(Saved entries)
____
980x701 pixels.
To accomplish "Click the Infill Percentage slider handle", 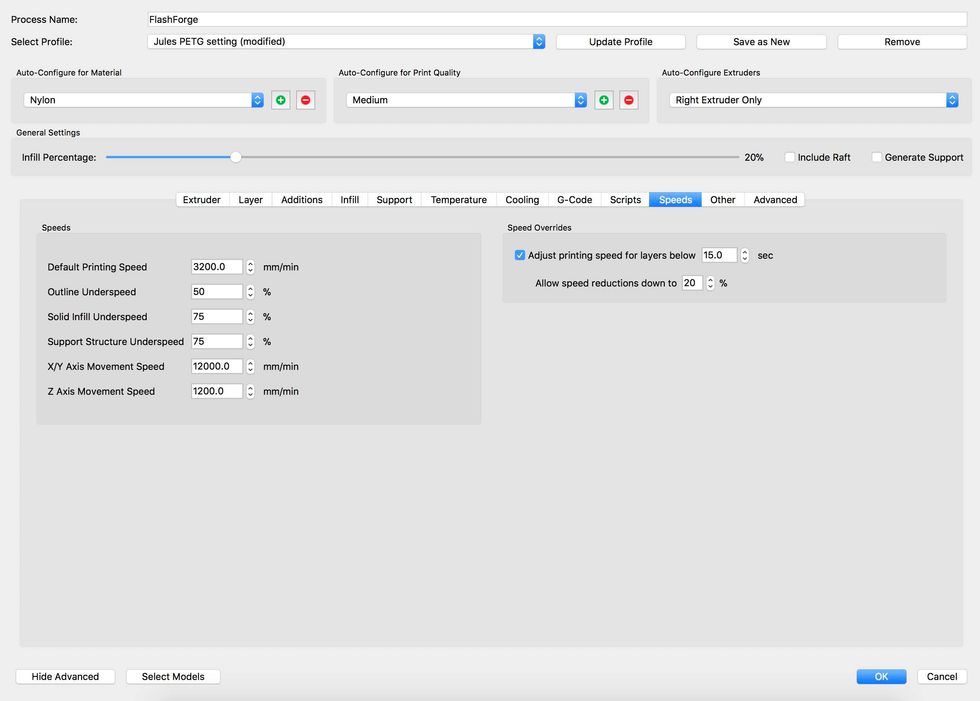I will click(x=236, y=157).
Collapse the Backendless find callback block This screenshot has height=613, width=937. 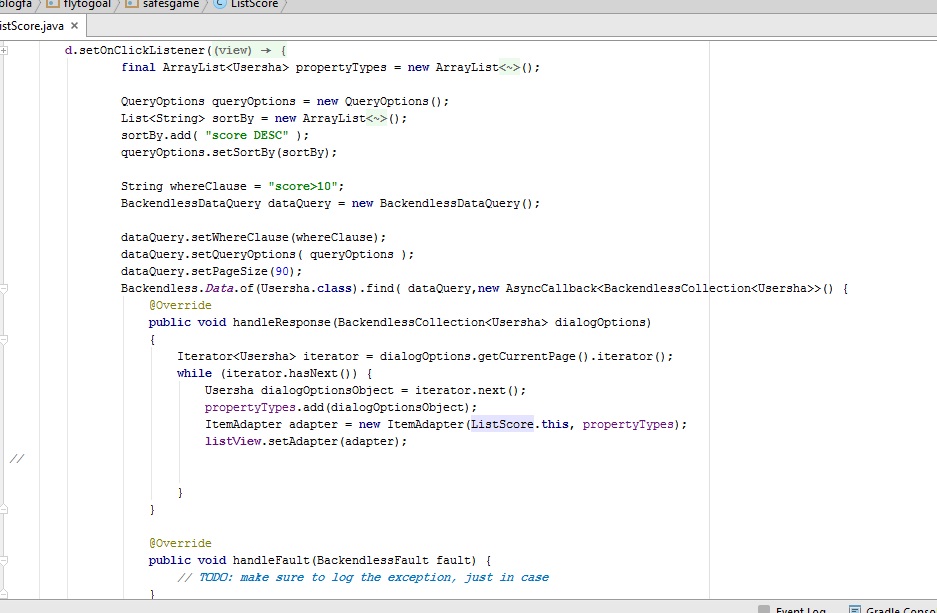5,289
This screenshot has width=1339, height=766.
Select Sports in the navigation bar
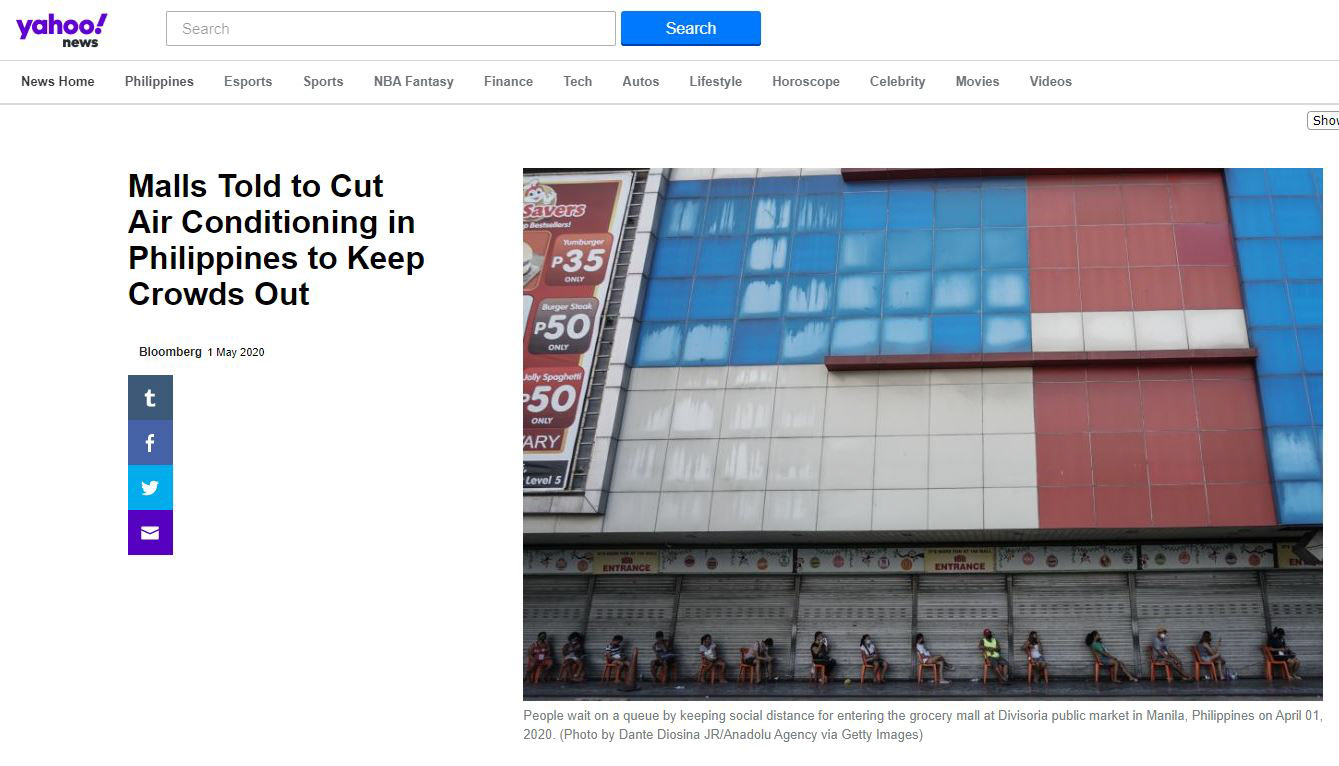pyautogui.click(x=323, y=82)
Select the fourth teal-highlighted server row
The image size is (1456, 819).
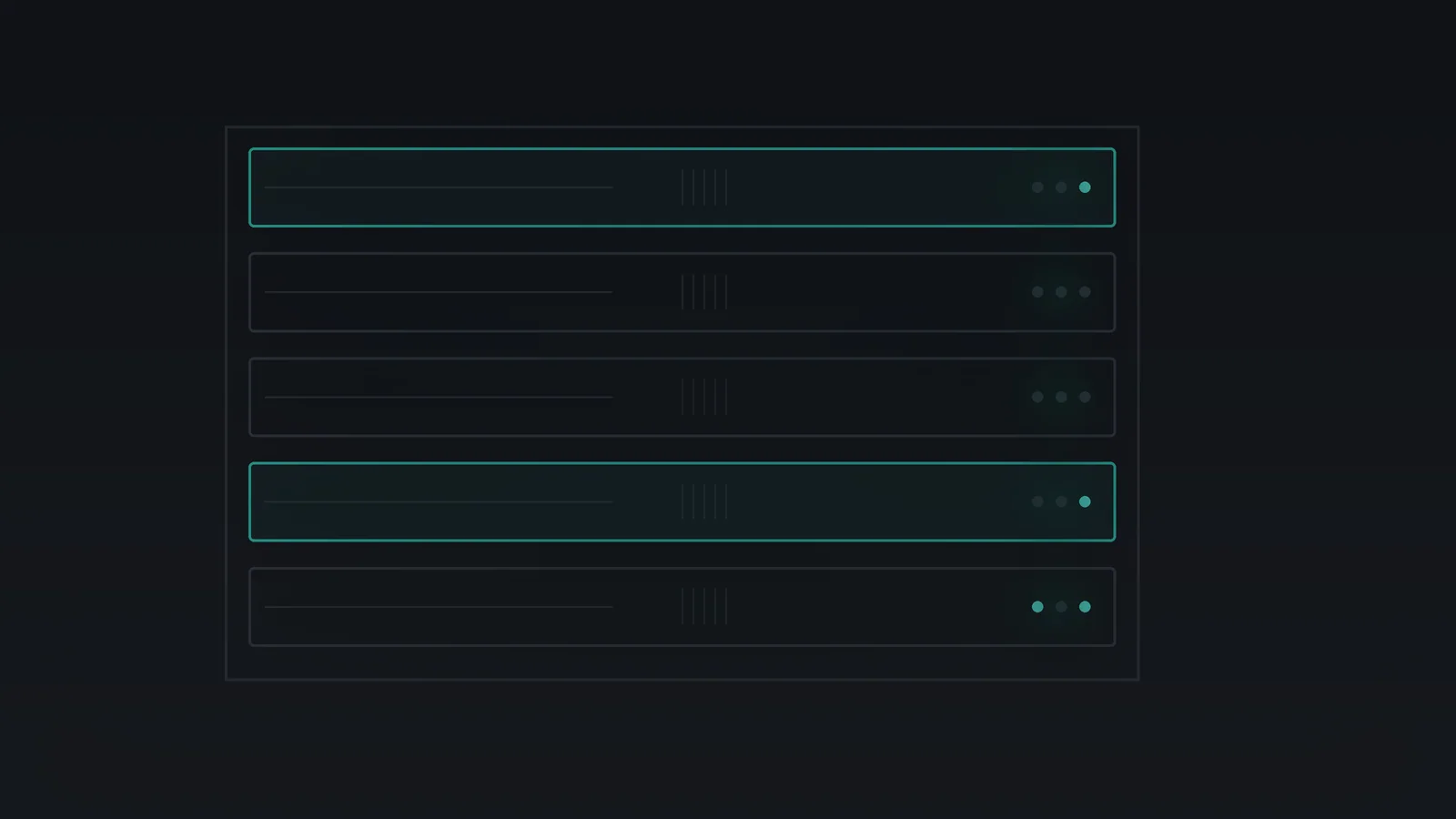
____
> **EXERCISE AIM**:
From the line that contains "This screenshot has width=1339, height=766." through the last line of the entries, transcribe every line exactly, leaving out the pictures.

> **RESULT FOR THIS EXERCISE**:
This screenshot has width=1339, height=766.
Select Sports in the navigation bar
pyautogui.click(x=323, y=82)
Select the fourth teal-highlighted server row
The image size is (1456, 819).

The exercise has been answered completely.